Exercise >> In full and without change, transcribe the records below.

Material for this exercise >>
•••

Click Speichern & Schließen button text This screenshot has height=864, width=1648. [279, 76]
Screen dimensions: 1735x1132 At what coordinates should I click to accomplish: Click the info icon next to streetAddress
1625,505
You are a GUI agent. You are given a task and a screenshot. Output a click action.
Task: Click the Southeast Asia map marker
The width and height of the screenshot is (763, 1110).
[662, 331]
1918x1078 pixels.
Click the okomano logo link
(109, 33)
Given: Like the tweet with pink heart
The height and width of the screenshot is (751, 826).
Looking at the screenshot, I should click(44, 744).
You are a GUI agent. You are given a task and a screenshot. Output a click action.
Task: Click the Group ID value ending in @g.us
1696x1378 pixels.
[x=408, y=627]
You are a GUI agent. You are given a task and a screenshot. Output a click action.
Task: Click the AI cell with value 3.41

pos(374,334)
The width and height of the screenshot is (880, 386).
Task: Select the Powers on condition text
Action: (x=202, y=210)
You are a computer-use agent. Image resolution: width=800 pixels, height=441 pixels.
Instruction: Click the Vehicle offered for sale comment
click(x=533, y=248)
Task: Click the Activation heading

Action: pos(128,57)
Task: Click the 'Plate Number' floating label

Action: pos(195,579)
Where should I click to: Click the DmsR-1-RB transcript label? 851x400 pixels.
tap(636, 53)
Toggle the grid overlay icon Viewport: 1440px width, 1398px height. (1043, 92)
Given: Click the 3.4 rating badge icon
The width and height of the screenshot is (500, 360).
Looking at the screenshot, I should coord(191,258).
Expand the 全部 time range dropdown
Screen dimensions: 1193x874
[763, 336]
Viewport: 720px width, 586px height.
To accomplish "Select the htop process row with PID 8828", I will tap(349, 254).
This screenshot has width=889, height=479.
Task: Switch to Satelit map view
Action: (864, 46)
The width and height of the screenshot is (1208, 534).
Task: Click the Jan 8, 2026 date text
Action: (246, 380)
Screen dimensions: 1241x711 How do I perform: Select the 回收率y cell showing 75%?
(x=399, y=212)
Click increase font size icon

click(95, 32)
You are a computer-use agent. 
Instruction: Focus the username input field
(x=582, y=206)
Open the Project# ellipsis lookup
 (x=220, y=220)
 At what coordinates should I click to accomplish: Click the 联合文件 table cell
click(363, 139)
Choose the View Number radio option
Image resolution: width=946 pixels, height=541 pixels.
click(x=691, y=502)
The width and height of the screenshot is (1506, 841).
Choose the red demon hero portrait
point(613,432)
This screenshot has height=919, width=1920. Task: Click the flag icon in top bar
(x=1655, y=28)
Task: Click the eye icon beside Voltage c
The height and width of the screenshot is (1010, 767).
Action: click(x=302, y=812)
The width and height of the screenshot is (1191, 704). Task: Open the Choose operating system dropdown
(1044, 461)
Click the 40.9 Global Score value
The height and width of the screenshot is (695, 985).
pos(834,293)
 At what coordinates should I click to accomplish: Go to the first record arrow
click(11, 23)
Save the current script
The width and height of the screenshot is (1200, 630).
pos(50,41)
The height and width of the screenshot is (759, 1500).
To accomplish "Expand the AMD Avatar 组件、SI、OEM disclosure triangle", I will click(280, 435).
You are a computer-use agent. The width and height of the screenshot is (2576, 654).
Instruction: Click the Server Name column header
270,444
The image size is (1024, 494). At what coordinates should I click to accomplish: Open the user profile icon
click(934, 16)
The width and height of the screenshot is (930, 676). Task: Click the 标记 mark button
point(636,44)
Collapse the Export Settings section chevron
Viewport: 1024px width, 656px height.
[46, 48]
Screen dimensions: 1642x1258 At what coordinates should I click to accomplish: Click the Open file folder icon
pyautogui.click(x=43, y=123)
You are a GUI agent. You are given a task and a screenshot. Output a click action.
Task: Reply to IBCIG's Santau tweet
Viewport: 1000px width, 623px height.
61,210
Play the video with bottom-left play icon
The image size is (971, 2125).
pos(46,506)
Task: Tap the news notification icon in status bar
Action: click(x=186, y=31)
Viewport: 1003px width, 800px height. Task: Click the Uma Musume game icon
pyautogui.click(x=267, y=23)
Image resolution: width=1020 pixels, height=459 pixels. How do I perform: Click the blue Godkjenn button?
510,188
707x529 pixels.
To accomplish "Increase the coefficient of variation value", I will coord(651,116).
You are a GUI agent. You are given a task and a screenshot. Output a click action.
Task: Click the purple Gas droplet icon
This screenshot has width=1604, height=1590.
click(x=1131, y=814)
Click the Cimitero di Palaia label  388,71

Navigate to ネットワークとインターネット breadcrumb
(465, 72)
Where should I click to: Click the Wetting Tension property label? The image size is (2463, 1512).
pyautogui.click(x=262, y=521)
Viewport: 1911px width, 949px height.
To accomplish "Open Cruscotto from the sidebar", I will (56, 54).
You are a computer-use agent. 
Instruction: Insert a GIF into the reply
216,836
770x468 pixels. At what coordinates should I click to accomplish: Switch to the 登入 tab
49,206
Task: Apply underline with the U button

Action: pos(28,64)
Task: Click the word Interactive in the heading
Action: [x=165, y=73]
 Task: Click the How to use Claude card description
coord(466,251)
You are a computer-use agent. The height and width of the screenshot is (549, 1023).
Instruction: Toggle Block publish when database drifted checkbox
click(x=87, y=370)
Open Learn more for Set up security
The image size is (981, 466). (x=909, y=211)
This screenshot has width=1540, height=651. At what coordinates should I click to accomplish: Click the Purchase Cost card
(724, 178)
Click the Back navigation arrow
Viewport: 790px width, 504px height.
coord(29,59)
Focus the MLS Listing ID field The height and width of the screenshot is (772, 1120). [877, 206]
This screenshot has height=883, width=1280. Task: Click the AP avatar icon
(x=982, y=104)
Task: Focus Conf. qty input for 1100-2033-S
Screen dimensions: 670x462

•••

Your solution >>
Click Speichern & Schließen button text This screenshot has height=864, width=1648. [279, 76]
Screen dimensions: 1735x1132 At what coordinates should I click to accomplish: Click the info icon next to streetAddress
1625,505
You are a GUI agent. You are given a task and a screenshot. Output a click action.
Task: Click the Southeast Asia map marker
The width and height of the screenshot is (763, 1110).
[662, 331]
1918x1078 pixels.
Click the okomano logo link
(109, 33)
Given: Like the tweet with pink heart
The height and width of the screenshot is (751, 826).
Looking at the screenshot, I should click(44, 744).
You are a GUI agent. You are given a task and a screenshot. Output a click action.
Task: Click the Group ID value ending in @g.us
1696x1378 pixels.
[x=408, y=627]
You are a GUI agent. You are given a task and a screenshot. Output a click action.
Task: Click the AI cell with value 3.41

pos(374,334)
The width and height of the screenshot is (880, 386).
Task: Select the Powers on condition text
Action: (x=202, y=210)
You are a computer-use agent. Image resolution: width=800 pixels, height=441 pixels.
Instruction: Click the Vehicle offered for sale comment
click(x=533, y=248)
Task: Click the Activation heading

Action: pos(128,57)
Task: Click the 'Plate Number' floating label

Action: pos(195,579)
Where should I click to: Click the DmsR-1-RB transcript label? 851x400 pixels.
tap(636, 53)
Toggle the grid overlay icon Viewport: 1440px width, 1398px height. (1043, 92)
Given: Click the 3.4 rating badge icon
The width and height of the screenshot is (500, 360).
Looking at the screenshot, I should coord(191,258).
Expand the 全部 time range dropdown
Screen dimensions: 1193x874
[763, 336]
Viewport: 720px width, 586px height.
To accomplish "Select the htop process row with PID 8828", I will tap(349, 254).
This screenshot has width=889, height=479.
Task: Switch to Satelit map view
Action: (864, 46)
The width and height of the screenshot is (1208, 534).
Task: Click the Jan 8, 2026 date text
Action: (246, 380)
Screen dimensions: 1241x711 How do I perform: Select the 回收率y cell showing 75%?
(x=399, y=212)
Click increase font size icon

click(95, 32)
You are a computer-use agent. 
Instruction: Focus the username input field
(x=582, y=206)
Open the Project# ellipsis lookup
 (x=220, y=220)
 At what coordinates should I click to accomplish: Click the 联合文件 table cell
click(363, 139)
Choose the View Number radio option
Image resolution: width=946 pixels, height=541 pixels.
click(x=691, y=502)
The width and height of the screenshot is (1506, 841).
Choose the red demon hero portrait
point(613,432)
This screenshot has height=919, width=1920. Task: Click the flag icon in top bar
(x=1655, y=28)
Task: Click the eye icon beside Voltage c
The height and width of the screenshot is (1010, 767).
Action: click(x=302, y=812)
The width and height of the screenshot is (1191, 704). Task: Open the Choose operating system dropdown
(1044, 461)
Click the 40.9 Global Score value
The height and width of the screenshot is (695, 985).
pos(834,293)
 At what coordinates should I click to accomplish: Go to the first record arrow
click(11, 23)
Save the current script
The width and height of the screenshot is (1200, 630).
pos(50,41)
The height and width of the screenshot is (759, 1500).
To accomplish "Expand the AMD Avatar 组件、SI、OEM disclosure triangle", I will click(280, 435).
You are a computer-use agent. The width and height of the screenshot is (2576, 654).
Instruction: Click the Server Name column header
270,444
The image size is (1024, 494). At what coordinates should I click to accomplish: Open the user profile icon
click(934, 16)
The width and height of the screenshot is (930, 676). Task: Click the 标记 mark button
point(636,44)
Collapse the Export Settings section chevron
Viewport: 1024px width, 656px height.
[46, 48]
Screen dimensions: 1642x1258 At what coordinates should I click to accomplish: Click the Open file folder icon
pyautogui.click(x=43, y=123)
You are a GUI agent. You are given a task and a screenshot. Output a click action.
Task: Reply to IBCIG's Santau tweet
Viewport: 1000px width, 623px height.
61,210
Play the video with bottom-left play icon
The image size is (971, 2125).
pos(46,506)
Task: Tap the news notification icon in status bar
Action: click(x=186, y=31)
Viewport: 1003px width, 800px height. Task: Click the Uma Musume game icon
pyautogui.click(x=267, y=23)
Image resolution: width=1020 pixels, height=459 pixels. How do I perform: Click the blue Godkjenn button?
510,188
707x529 pixels.
To accomplish "Increase the coefficient of variation value", I will coord(651,116).
You are a GUI agent. You are given a task and a screenshot. Output a click action.
Task: Click the purple Gas droplet icon
This screenshot has width=1604, height=1590.
click(x=1131, y=814)
Click the Cimitero di Palaia label  388,71

Navigate to ネットワークとインターネット breadcrumb
(465, 72)
Where should I click to: Click the Wetting Tension property label? The image size is (2463, 1512).
pyautogui.click(x=262, y=521)
Viewport: 1911px width, 949px height.
To accomplish "Open Cruscotto from the sidebar", I will (56, 54).
You are a computer-use agent. 
Instruction: Insert a GIF into the reply
216,836
770x468 pixels. At what coordinates should I click to accomplish: Switch to the 登入 tab
49,206
Task: Apply underline with the U button

Action: pos(28,64)
Task: Click the word Interactive in the heading
Action: [x=165, y=73]
 Task: Click the How to use Claude card description
coord(466,251)
You are a computer-use agent. The height and width of the screenshot is (549, 1023).
Instruction: Toggle Block publish when database drifted checkbox
click(x=87, y=370)
Open Learn more for Set up security
The image size is (981, 466). (x=909, y=211)
This screenshot has width=1540, height=651. At what coordinates should I click to accomplish: Click the Purchase Cost card
(724, 178)
Click the Back navigation arrow
Viewport: 790px width, 504px height.
coord(29,59)
Focus the MLS Listing ID field The height and width of the screenshot is (772, 1120). [877, 206]
This screenshot has height=883, width=1280. Task: Click the AP avatar icon
(x=982, y=104)
Task: Focus Conf. qty input for 1100-2033-S
Screen dimensions: 670x462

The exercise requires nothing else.